DATASET EXTRACT:
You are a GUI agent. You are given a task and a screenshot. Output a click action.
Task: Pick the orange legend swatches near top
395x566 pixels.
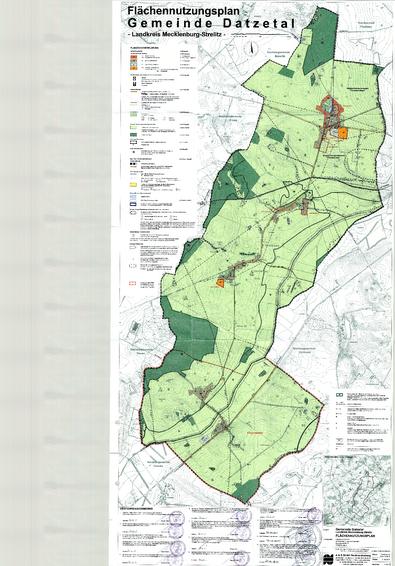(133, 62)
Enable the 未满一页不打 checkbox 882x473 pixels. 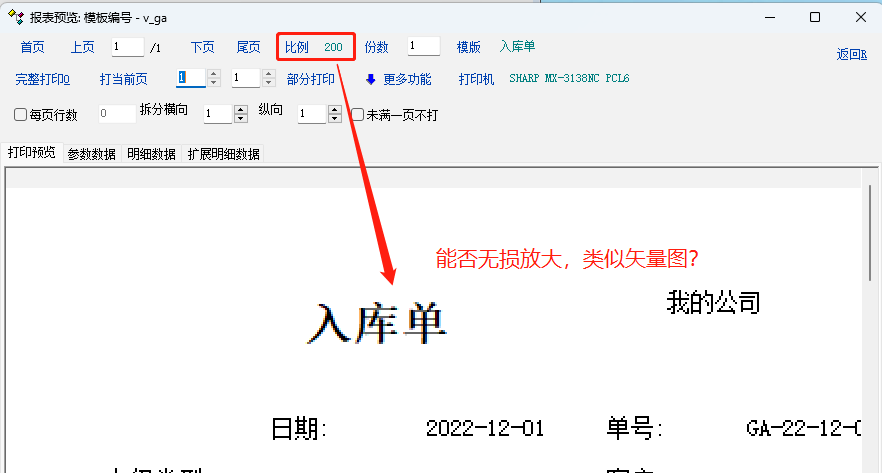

EXERCISE INSTRUCTIONS: Render the lines above as a JSON list of strings, one string for each line and no entries for blank lines, with the pictures omitted.

RESPONSE TO THE TASK:
[
  "You are a GUI agent. You are given a task and a screenshot. Output a click action.",
  "Task: Pick the orange legend swatches near top",
  "395x566 pixels.",
  "(133, 62)",
  "Enable the 未满一页不打 checkbox 882x473 pixels. "
]